:: What to do ::
Below are records; the lines starting at the one with "Viewport: 520px width, 390px height." and ending at the one with "This screenshot has height=559, width=980." must be reproduced exactly, both included. Pictures must not appear.

Information provided: Begin

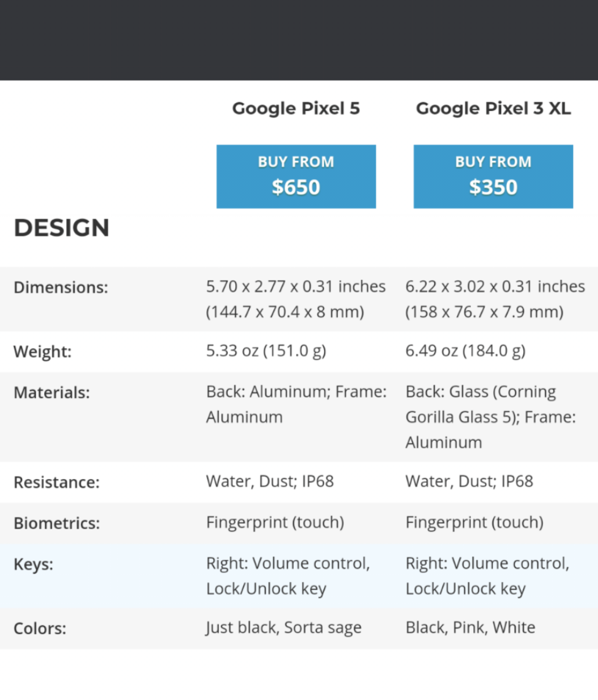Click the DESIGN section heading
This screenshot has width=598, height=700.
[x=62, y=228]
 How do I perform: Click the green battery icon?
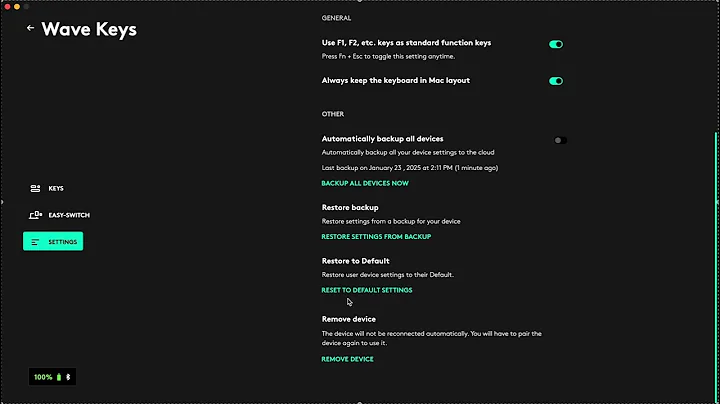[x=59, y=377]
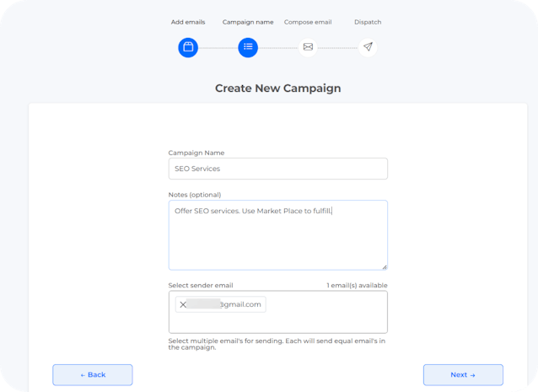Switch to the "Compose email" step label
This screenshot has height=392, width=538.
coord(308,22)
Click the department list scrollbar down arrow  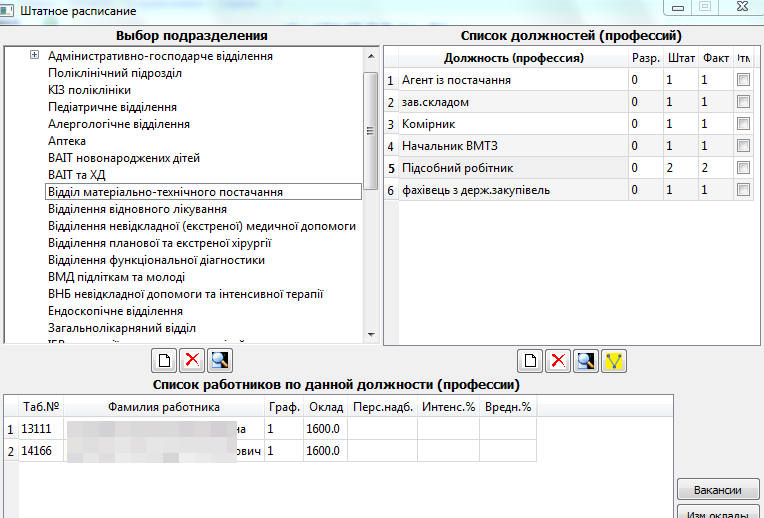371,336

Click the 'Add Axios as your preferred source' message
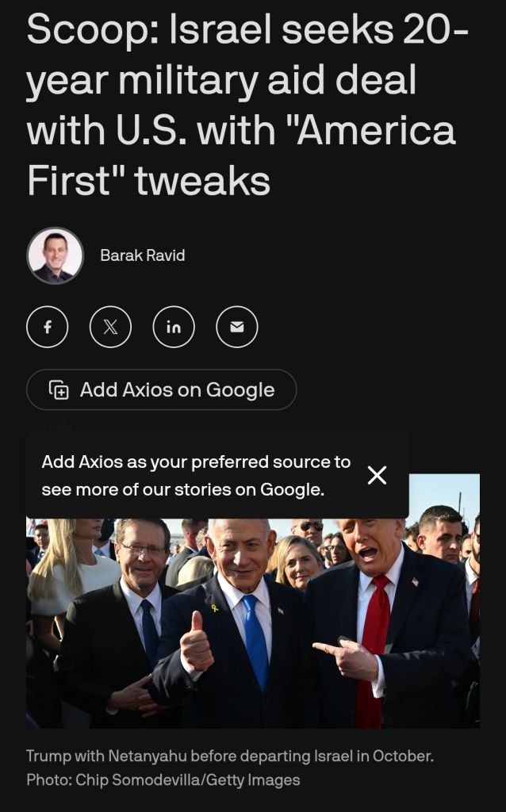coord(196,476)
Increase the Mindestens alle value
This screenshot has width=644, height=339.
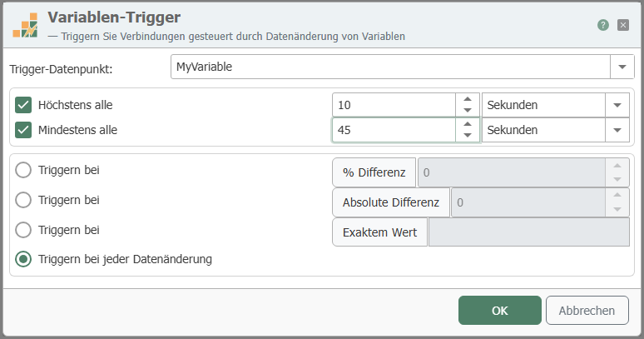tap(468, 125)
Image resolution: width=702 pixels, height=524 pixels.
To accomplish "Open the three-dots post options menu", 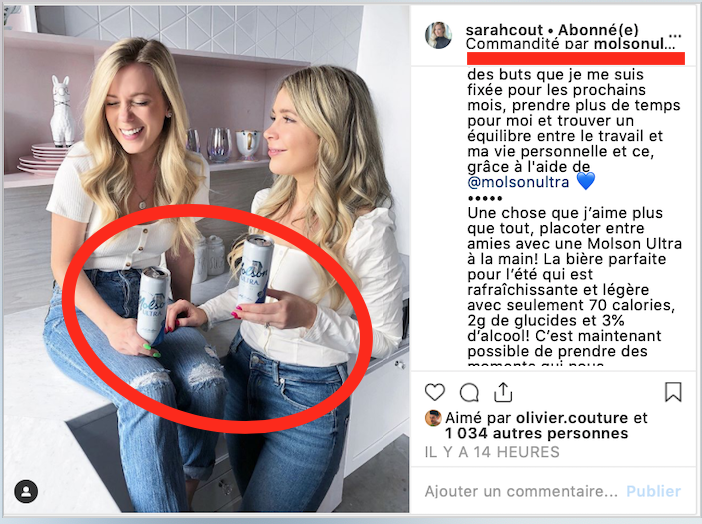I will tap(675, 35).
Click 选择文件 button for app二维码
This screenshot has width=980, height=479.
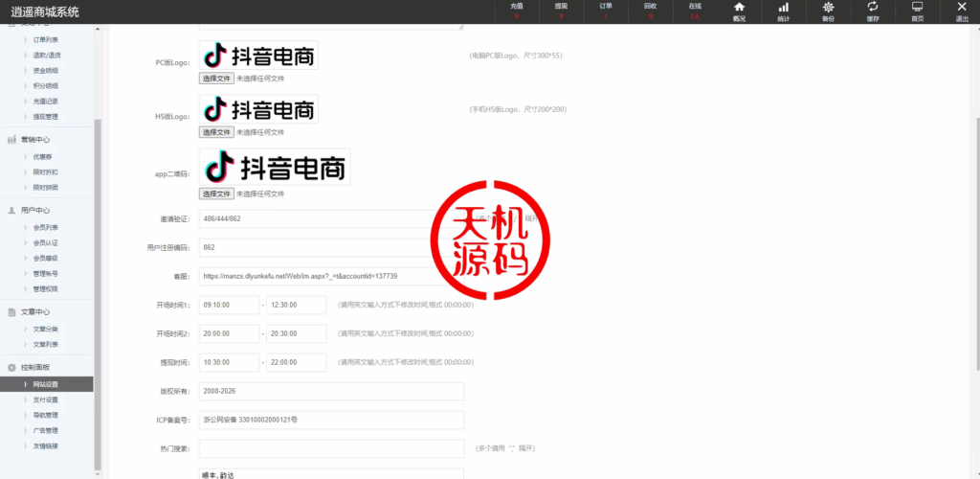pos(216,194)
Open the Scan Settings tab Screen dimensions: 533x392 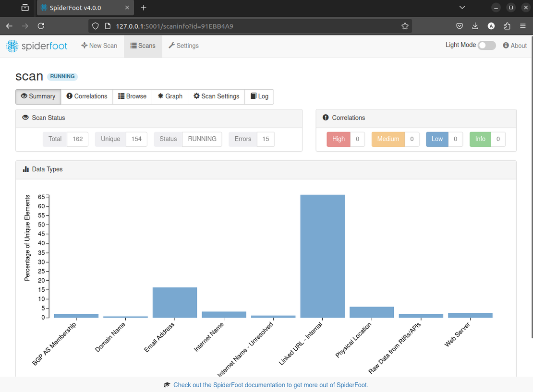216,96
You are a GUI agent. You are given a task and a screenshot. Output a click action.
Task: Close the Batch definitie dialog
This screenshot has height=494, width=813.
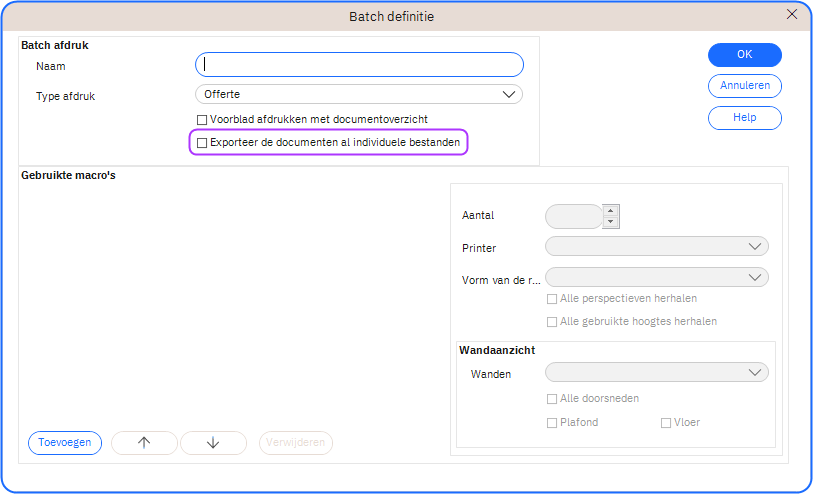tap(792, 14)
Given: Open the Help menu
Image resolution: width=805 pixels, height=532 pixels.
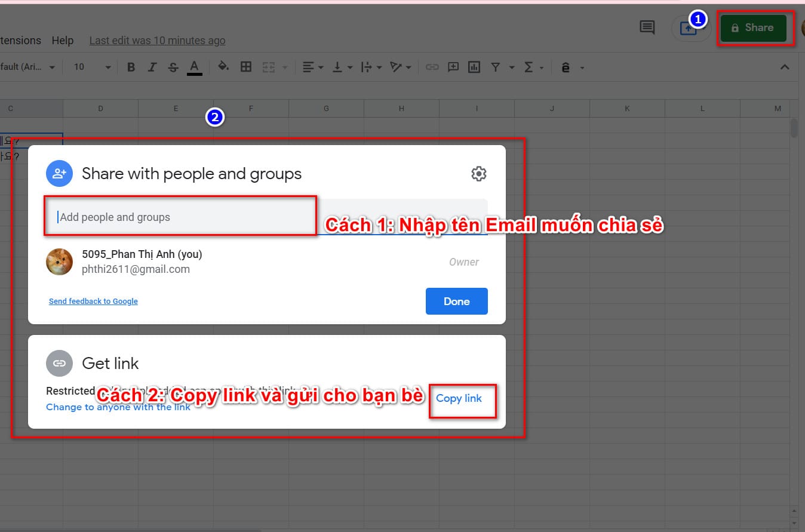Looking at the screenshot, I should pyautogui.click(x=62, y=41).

Information provided: End
Information provided: Begin

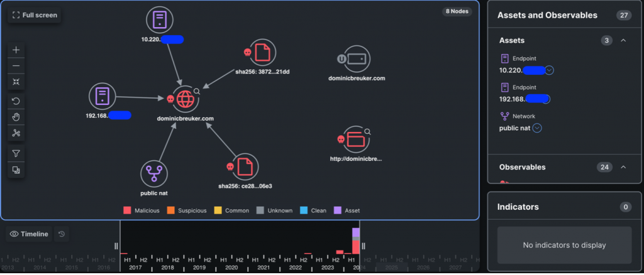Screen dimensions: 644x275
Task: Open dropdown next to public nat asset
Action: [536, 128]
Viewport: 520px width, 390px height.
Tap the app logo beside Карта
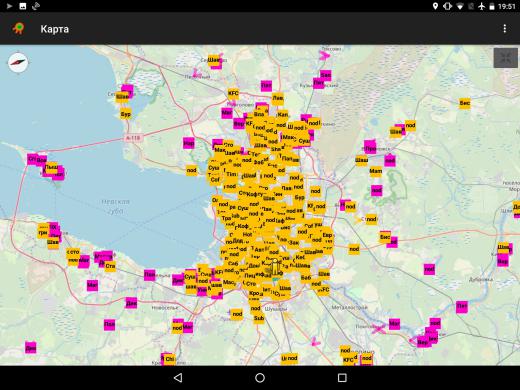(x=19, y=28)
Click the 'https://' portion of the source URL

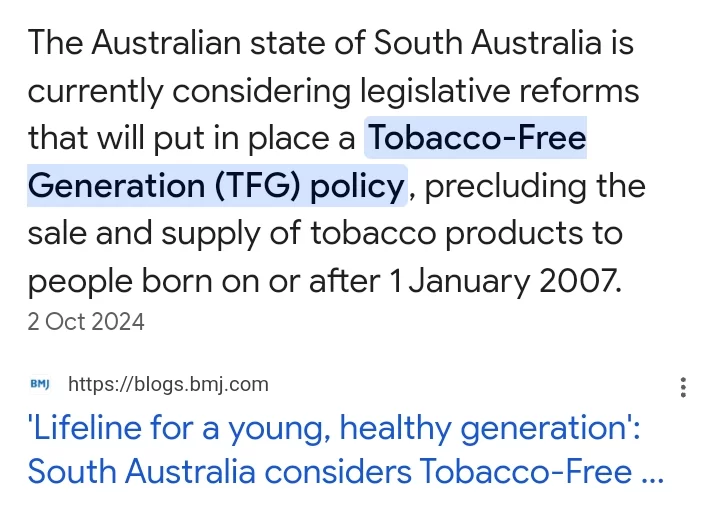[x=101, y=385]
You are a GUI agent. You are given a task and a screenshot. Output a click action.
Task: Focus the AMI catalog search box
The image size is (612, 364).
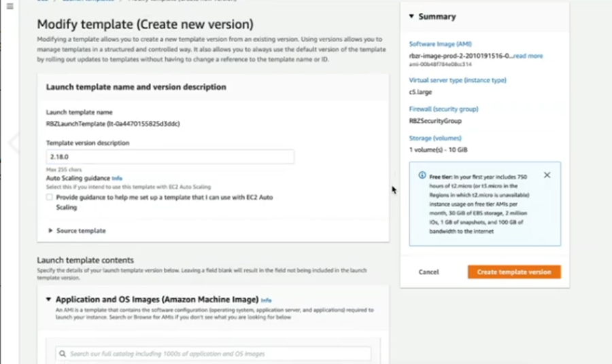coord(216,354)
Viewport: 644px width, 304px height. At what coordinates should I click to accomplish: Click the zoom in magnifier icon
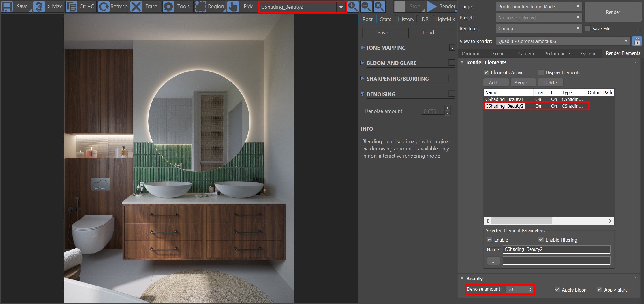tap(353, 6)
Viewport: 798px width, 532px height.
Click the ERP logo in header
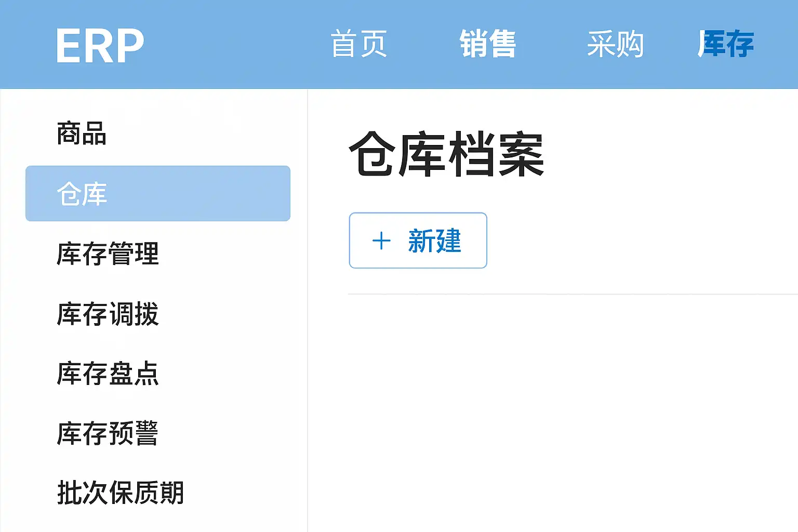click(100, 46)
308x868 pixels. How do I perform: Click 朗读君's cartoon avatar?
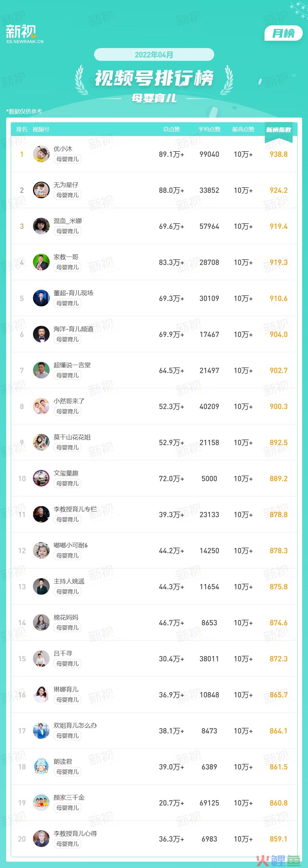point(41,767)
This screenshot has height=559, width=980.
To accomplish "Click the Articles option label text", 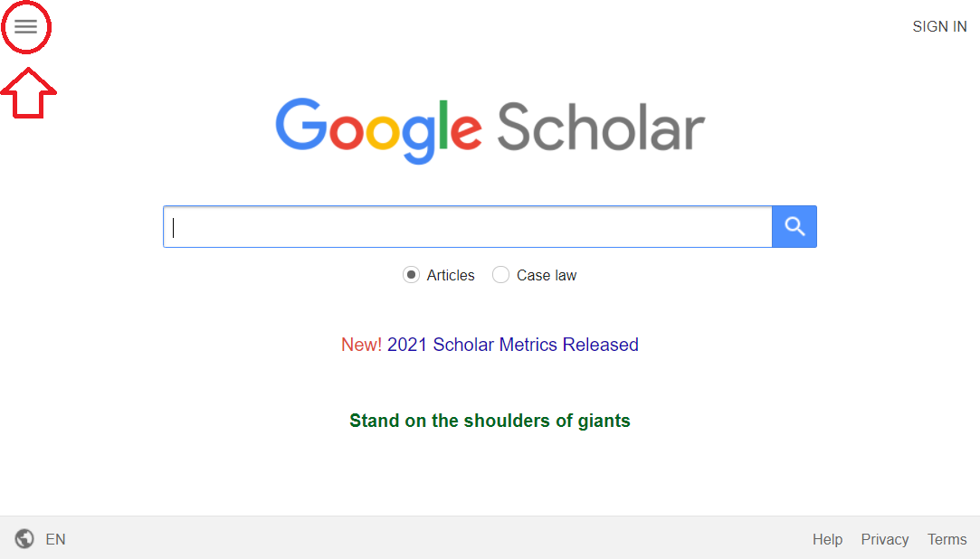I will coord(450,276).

Information provided: End

:: Result ::
Viewport: 520px width, 390px height.
Tap the app logo beside Карта
(x=19, y=28)
Click the 'https://' portion of the source URL

[x=101, y=385]
You are a GUI agent. You are given a task and a screenshot. Output a click action.
Task: Focus the AMI catalog search box
The image size is (612, 364).
coord(216,354)
Viewport: 644px width, 304px height. At what coordinates should I click to accomplish: Click the zoom in magnifier icon
tap(353, 6)
Viewport: 798px width, 532px height.
Click the ERP logo in header
click(100, 46)
308x868 pixels. How do I perform: Click 朗读君's cartoon avatar?
point(41,767)
This screenshot has height=559, width=980.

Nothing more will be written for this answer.